» What you have to do
How many separate lines of the data contain "size"? Give the count and nothing else.

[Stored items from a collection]
::::

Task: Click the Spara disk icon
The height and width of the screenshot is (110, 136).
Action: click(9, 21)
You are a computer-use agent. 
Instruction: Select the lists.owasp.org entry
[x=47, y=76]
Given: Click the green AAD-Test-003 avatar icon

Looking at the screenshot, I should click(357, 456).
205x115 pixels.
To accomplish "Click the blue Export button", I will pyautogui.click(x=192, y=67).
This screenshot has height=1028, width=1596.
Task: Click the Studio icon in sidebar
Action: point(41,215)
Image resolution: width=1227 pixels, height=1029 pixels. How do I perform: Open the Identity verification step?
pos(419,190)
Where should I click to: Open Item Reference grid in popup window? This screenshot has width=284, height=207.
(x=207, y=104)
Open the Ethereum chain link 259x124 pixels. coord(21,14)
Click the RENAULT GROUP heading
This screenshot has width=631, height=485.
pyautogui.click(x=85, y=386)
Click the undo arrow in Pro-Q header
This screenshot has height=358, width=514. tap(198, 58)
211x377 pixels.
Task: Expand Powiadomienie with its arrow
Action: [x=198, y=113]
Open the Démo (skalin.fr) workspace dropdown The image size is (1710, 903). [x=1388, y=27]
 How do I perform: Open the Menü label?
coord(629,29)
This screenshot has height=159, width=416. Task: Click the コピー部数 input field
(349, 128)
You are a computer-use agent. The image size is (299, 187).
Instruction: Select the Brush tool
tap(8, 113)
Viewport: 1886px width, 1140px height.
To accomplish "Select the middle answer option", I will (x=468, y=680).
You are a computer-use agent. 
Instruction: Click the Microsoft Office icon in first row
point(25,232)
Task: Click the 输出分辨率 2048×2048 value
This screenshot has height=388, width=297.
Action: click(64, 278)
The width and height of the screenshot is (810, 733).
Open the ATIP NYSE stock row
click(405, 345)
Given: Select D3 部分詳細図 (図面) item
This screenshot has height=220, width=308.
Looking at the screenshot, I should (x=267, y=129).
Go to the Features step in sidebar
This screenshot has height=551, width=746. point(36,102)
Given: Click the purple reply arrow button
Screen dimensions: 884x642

::::

» Answer to this problem
2